Me ha venido a la memoria aquella charla en la Universidad cuando en estos días la clase de Religión se pone de nuevo en el candelero y se convierte en un arma arrojadiza para posicionarse políticamente. La he recordado ahora, cuando han extraditado a los militares sospechosos del asesinato de Ignacio Ellacuría y sus compañeros, mártires en El Salvador por haber denunciado la injusticia.
“Quien quiera Religión -decía hace pocos días un político- que vaya a su parroquia, la Religión es algo que se puede mover únicamente en el ámbito de lo personal”.
Y es ahí donde creo que está el error: considerar la religión como algo personal. La religión es un hecho público, lo personal es la fe. La religión impregna el arte, la cultura y la vida de muchas personas, también de los no creyentes.
Pensaba yo qué le hubiera ocurrido a Ellacuría y a sus hermanos jesuitas si en El Salvador se hubieran movido en el ámbito de lo puramente personal; seguramente no les hubieran matado; sin embargo, su fe personal les llevó a la opción por los pobres y a denunciar –y eso sí que es público- la injusticia de la dictadura. Su sangre fue fermento de vida. Hoy no se puede entender la historia de América Latina, ya sin dictaduras militares, sin saber el papel de la Teología de la Liberación y de la vida de monseñor Romero, por ejemplo y la de tantos mártires cristianos. Como no se puede entender el problema del Tibet sin conocer para nada el pensamiento budista. Tampoco acabaremos de entender el ateísmo del cine de Woody Allen o el judaísmo militante de Spielberg si no sabemos nada de estas formas de pensamiento. Es más, no podremos atisbar qué expresa nuestra Semana Santa ni nuestras devociones a las diversas advocaciones de la Virgen si desconocemos el Evangelio de Jesús. Por no hablar del arte, las tradiciones, la cronología, la cultura, y de tantas y tantas cosas que dan forma a nuestra vida y que no podremos comprender si prescindimos del hecho religioso.
Tampoco podremos ser críticos con las barbaridades que en nombre de Dios y de la Religión ha hecho el ser humano en la Historia, cuando ha antepuesto la Ley religiosa a la dignidad humana. El mismo Jesús de Nazaret fue una víctima de ese fanatismo religioso.

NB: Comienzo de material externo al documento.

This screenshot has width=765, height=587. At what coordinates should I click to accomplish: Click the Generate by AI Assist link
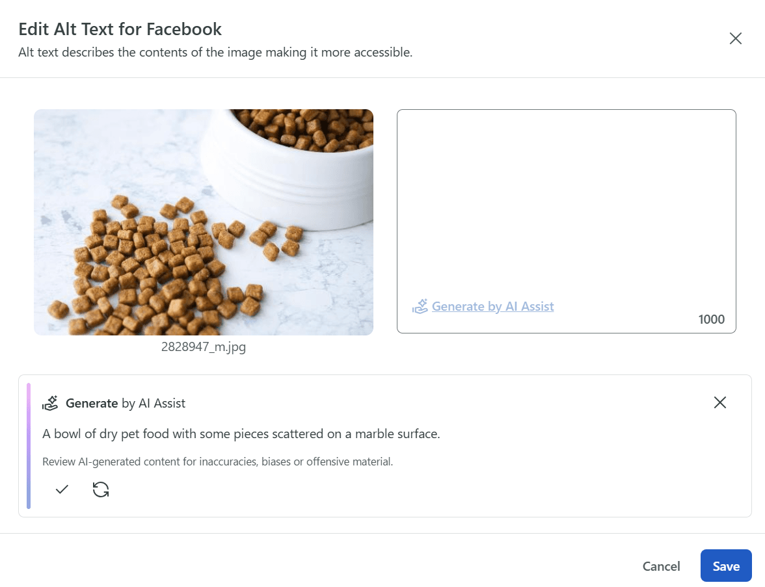pyautogui.click(x=492, y=306)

No, la Religión no es un hecho privado, es social. Lo personal es la fe. La fe no se puede imponer; pero el hecho religioso se debe aprender y esto comporta estudio para entenderlo. El menosprecio del hecho religioso, el apartarlo del mundo de la Escuela, de la reflexión cultural y quererlo relegar a las sacristías, o a las mezquitas o a las sinagogas o pagodas lleva al fanatismo, a la intransigencia, a la incultura y a la intolerancia. No se trata de enseñar catecismo, como querrían algunos, ni de prescindir de cuajo de lo religioso, como quieren otros; se trata de aprender con respeto el hecho religioso desde la cultura y desde la profundidad.
Por eso -y sé que es un sueño- soy partidario de la Clase de Cultura Religiosa en la escuela, una clase hecha por todos y para todos, como la Historia o la Filosofía, con un programa diseñado por especialistas y pedagogos, impartida por licenciados en Teología que a la escuela pública accedan con oposiciones, no con nombramientos hechos desde la Iglesia.

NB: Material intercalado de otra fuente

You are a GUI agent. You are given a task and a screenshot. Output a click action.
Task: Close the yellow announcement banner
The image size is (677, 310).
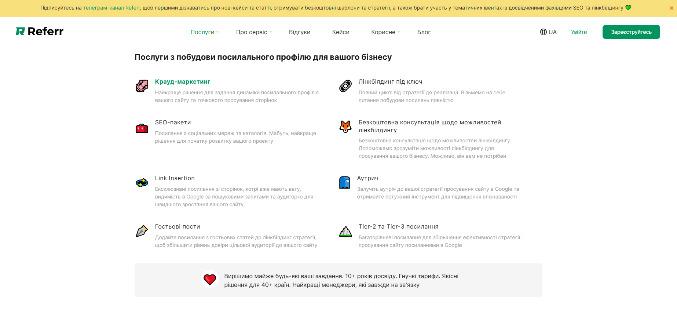(x=671, y=8)
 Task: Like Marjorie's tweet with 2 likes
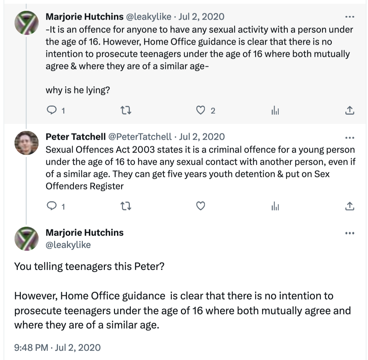(201, 110)
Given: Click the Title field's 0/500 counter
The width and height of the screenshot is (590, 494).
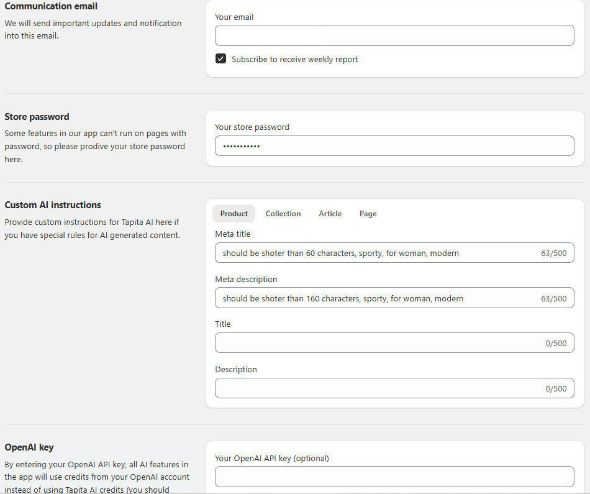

Ni catequesis, ni desaparición de la religión en la Escuela. La opción, creo yo, debe ser la Cultura Religiosa o la Historia de las Religiones. Esta asignatura debería, entiendo yo, ser cursada por todos.
En un mundo como el nuestro, mestizo, plural, intercultural, prescindir del hecho religioso (fíjense bien que no les digo Religión Católica), es condenar a que nuestros chavales nunca puedan entender el arte, la cultura y lo significativo de vidas como la de Monseñor Romero, por ejemplo. Prescindiendo de la religión en el ámbito de la educación se corre otro riesgo: crear un fanatismo laicista que suele ser tan grave y rancio como el fanatismo religioso.
España es el único país de la Comunidad Europea en el que la Teología queda al margen de las universidades del Estado. De seguir así, la relación de la Religión con la cultura será como la de la saga “Torrente” con el cine.